19 Comments

  1. Unknown's avatar

    I highly recommend Mary Roach’s ‘Packing for Mars: The Curious Science of Life in the Void’ for answers to these type of questions.

    As for the comic: meh.

  2. Unknown's avatar

    Al Shepard on the very first Mercury flight had to pee in his suit; as his flight was to be less than 20 minutes no-one had thought to install a urine collection device, but the launch was delayed by some hours due to various hiccups. https://en.wikipedia.org/wiki/Mercury-Redstone_3#Flight . I think ever since then one has been attached/worn (depending on the type) while the astronaut was actually wearing a spacesuit, whether or not on a spacewalk.

  3. Unknown's avatar

    Parents have been addressing this problem for way more than 60 years, and it’s still a problem.

  4. Unknown's avatar

    >”If he’s six years old.”

    Sometimes it’s just a losing effort to point out the weakness of a joke. Yeah, NASA gave serious meeting time to this issue that is completely obvious to any-one who considers that space walks must be engineer where the need to urinate would be considered with equal thought as the need to breath or and withstand pressure or anything else, and that just about everyone else has made the joke and that it’s really only six year olds who think its funny or a slew of reasons why this barely qualifies as meh…

    But still, a cartoonist thought and future cartoonists will eternally think it’s funny joke….

    Whadya going to do?

  5. Unknown's avatar

    “If he’s six years old.”

    It’s the juxtaposition of a problem that affects parents affecting someone who isn’t a parent that’s the joke.

    It’s like a co-worker having to tell another co-worker not to climb on a tree that won’t have to take the weight. You shouldn’t HAVE to tell a grown-up not to do something stupid, especially if it’s a situation that should have been learned in childhood.
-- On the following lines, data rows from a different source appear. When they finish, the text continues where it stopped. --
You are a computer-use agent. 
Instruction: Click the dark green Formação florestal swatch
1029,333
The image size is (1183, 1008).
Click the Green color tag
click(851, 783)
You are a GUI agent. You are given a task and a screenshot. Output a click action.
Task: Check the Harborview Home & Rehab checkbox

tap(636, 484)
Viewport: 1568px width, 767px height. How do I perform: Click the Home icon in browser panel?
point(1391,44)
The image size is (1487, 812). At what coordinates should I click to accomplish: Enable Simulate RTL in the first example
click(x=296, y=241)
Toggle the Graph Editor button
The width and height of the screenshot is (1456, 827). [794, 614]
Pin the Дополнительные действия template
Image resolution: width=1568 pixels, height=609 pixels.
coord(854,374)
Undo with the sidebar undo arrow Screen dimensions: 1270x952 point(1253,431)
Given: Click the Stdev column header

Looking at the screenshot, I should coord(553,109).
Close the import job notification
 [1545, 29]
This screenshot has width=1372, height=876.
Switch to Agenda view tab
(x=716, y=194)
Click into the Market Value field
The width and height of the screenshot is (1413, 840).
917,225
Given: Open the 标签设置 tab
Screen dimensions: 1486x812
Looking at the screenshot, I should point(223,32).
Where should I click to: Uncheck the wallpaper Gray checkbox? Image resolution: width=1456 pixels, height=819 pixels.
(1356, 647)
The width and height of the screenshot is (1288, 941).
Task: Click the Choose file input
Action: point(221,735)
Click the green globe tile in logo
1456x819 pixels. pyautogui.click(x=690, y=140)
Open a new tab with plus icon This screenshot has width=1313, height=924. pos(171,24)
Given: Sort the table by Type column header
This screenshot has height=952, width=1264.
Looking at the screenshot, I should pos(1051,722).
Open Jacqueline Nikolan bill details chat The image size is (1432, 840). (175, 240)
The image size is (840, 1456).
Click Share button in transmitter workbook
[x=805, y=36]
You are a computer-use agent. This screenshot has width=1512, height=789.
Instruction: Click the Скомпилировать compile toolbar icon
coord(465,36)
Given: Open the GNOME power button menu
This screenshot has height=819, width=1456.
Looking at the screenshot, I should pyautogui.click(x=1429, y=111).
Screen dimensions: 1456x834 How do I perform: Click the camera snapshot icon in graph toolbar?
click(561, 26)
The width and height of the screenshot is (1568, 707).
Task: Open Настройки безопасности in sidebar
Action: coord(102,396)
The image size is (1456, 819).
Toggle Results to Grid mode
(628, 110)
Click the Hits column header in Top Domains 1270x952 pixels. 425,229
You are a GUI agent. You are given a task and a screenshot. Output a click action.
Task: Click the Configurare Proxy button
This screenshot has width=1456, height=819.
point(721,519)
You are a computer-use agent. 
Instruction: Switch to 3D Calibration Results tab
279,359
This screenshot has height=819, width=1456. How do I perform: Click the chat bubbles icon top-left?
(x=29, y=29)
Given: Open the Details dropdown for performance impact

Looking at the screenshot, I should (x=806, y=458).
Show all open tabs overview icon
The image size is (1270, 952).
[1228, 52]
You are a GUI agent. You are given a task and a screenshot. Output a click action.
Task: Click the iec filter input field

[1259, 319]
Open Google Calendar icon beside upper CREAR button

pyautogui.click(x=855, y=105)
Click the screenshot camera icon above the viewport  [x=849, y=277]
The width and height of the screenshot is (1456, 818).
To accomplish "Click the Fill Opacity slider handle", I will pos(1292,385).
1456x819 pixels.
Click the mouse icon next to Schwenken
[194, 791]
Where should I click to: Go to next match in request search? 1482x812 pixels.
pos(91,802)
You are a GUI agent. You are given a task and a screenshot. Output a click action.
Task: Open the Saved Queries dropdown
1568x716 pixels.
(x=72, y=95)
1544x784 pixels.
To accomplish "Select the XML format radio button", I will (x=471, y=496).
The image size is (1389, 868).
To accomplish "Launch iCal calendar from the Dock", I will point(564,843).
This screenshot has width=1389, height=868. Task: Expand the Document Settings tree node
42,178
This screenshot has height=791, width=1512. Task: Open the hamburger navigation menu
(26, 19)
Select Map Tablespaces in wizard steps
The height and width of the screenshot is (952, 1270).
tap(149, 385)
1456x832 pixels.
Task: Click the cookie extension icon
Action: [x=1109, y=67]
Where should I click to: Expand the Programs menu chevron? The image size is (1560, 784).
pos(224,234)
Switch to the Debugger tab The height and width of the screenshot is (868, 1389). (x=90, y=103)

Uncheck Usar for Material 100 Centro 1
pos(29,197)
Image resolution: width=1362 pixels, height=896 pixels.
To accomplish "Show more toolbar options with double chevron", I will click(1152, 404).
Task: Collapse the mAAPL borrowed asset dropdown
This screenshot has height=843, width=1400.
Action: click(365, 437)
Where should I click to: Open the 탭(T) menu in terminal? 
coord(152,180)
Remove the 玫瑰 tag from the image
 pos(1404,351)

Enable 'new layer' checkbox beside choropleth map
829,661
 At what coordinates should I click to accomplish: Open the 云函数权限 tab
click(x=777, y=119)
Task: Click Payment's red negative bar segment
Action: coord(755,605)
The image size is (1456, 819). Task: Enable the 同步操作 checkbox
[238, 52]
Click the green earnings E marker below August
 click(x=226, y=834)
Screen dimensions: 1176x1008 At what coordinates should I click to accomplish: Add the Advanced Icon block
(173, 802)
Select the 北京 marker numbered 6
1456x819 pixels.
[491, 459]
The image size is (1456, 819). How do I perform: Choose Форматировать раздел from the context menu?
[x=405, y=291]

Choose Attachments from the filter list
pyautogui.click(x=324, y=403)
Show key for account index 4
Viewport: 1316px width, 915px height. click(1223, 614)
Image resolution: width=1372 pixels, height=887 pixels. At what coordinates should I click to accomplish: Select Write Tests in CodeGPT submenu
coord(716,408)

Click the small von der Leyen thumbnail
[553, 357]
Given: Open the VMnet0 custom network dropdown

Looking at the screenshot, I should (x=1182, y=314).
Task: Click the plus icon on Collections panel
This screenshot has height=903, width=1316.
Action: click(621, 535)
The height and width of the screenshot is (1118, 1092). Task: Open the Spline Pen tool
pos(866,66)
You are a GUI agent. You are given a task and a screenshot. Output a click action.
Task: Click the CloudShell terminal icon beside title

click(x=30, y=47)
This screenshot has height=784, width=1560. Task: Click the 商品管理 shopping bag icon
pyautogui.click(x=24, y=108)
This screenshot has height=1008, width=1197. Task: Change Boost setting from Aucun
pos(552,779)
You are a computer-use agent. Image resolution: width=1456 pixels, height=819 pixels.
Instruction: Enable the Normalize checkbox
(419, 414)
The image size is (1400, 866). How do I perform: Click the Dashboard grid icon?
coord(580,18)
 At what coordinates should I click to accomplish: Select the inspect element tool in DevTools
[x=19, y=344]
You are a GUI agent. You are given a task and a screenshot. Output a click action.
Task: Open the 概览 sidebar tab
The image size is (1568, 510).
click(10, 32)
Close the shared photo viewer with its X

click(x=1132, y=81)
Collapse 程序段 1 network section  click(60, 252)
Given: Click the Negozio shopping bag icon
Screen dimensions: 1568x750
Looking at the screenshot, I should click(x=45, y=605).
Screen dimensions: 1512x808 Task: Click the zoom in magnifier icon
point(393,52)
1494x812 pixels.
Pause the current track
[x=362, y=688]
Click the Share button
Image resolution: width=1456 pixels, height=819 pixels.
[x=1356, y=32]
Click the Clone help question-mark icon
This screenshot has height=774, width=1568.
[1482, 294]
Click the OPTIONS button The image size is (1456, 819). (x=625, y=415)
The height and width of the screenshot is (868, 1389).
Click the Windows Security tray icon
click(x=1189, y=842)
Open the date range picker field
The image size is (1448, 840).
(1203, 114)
    Is it great humor? Probably not. But it’s valid humor. Deadlines are vicious… they never let up.

  6. Unknown's avatar

    Was one of the astronauts chanting “Are we there yet? Are we there yet?” on their way up to space?

  7. Unknown's avatar

    And I guess Ed wouldn’t be prepared to make a speed run to Florida

    Ha ha! That’s what I was thinking!

  8. Unknown's avatar

    I initially thought it was flatulence for which I do not think they have a “device.” The line would have been, “I told you not to eat chili before the walk.” That seemed funny to me.

  9. Unknown's avatar

    When I visited the NASA Museum in Huntsville, Alabama in 1978, the bathrooms had exhibits about this very issue.

  10. Unknown's avatar

    James Pollack – We have a sort of solution in the RV. Unless it is too cold for water, we don’t travel without water in the tanks – just in case we (okay, I) need to make a rest stop when there is no place to stop – and believe me I am the expert on where one can stop whether it is day or night.

    Scott – The Smithsonian Space Museum has had all the accoutrements on display for decades, often labeled with the name of the astronaut who it is was for.

  11. Unknown's avatar

    Meryl — Alan Shepard was an apex test pilot in top physical shape, not an incontinent octogenarian — high G forces weren’t going to make him accidentally release his bladder. Aside from all the tests they put him through on giant whirling G-force simulators, the question wouldn’t really even have made sense to anyone: test pilots regularly encounter high G forces in flying jets, and they don’t wet themselves when they do. There’s no reason being strapped to the top of a ballistic missile for 15 minutes would change that. What they failed to consider, as narmitaj points out, is that he might be stuck up there for longer than the 15 minutes of the flight — considerably longer.

  12. Unknown's avatar

    It doesn’t matter. They’re not tethered to the spacecraft, and they’re not wearing jet packs. They’re both doomed.